Sorry i have been taking a mothers day break so I haven’t been writing and this has been sitting in my drafts folder all week.

Tuesday night 4 people devoured an entire 6 lb octopus. The conclusion is that 19 hours in the sous vide at 165 was amazing but next time we will stop some at 12, some at 14 and some at 16 to compare. 19 hours was so tender it was amazing in salads and just eaten cold but it presented problems on the grill. the skin had become so gelatinous it stuck impossibly to,the grill and the meat didn’t have enough left to hold up. We did carpaccio with sriracha and lime but it was so soft we could not get a true think carpacio. the taste was fantastic but presentation was off a bit. We served some cold on arugula salad, with lemon and olive oil. The best was thinly sliced with lime and sriracha rooster and sliced jalapeño peppers. I will be getting another octopus very soon.
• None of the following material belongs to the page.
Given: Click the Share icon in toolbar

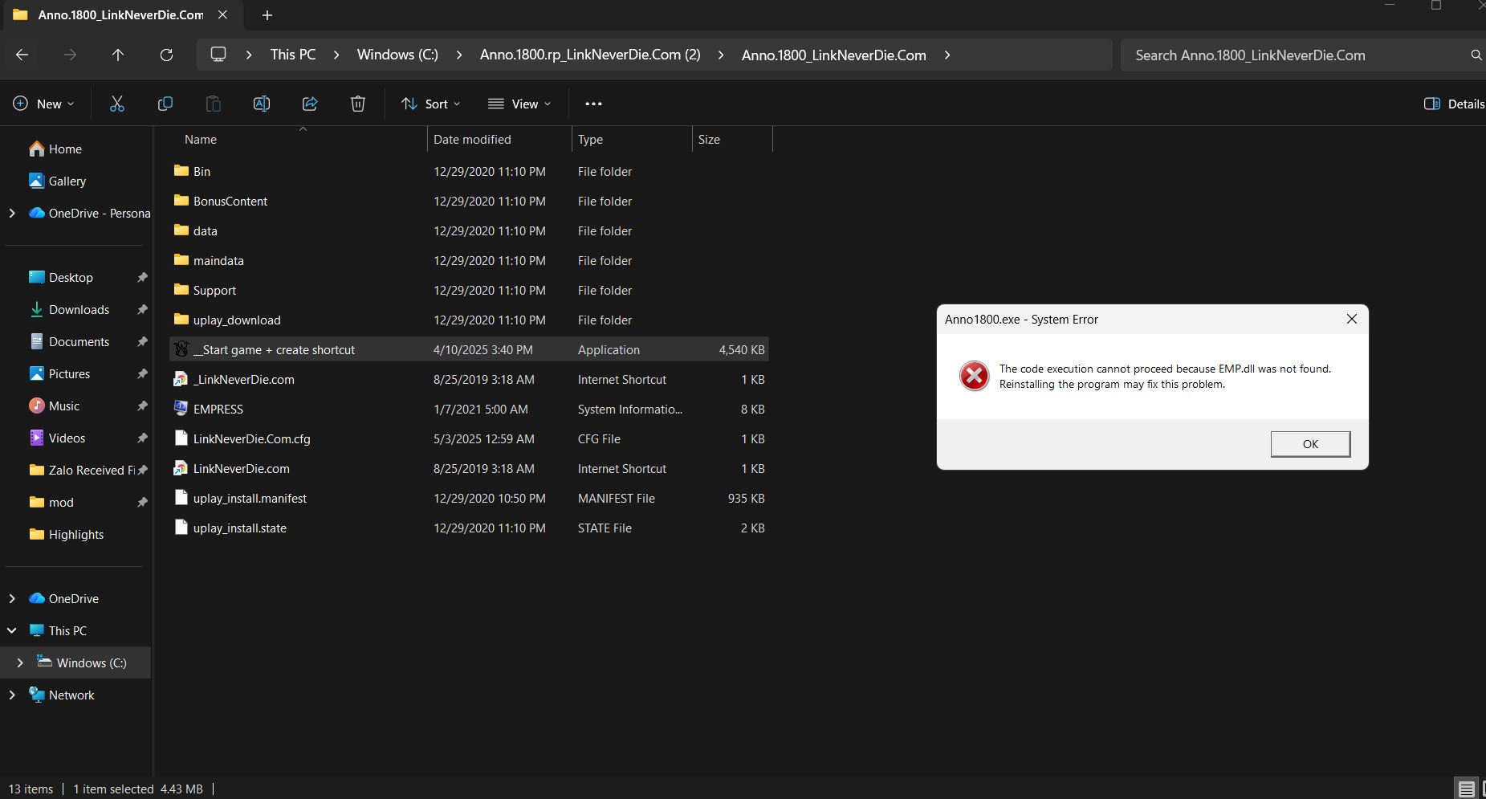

Sorry for the lack of pictures but we could not start till my four year old went to bed so it was dark and the pictures were not appealing. Fear not we will do this again and I will have better presentation and pictures.

Sous vide success !

The 19 hour sous vide octopus is a smashing success! We took out one of the yummy umami tentacles and simply sliced it over some lemon, sprinkled with paprika and chowed down. It is fantastic. Perfect texture! We also got out our sriracha and dabbed some on top because we thought it could use some heat. We have tons of ideas for this and we are having some friends over tomorrow to try our little experiment. Check out Wednesday for the update.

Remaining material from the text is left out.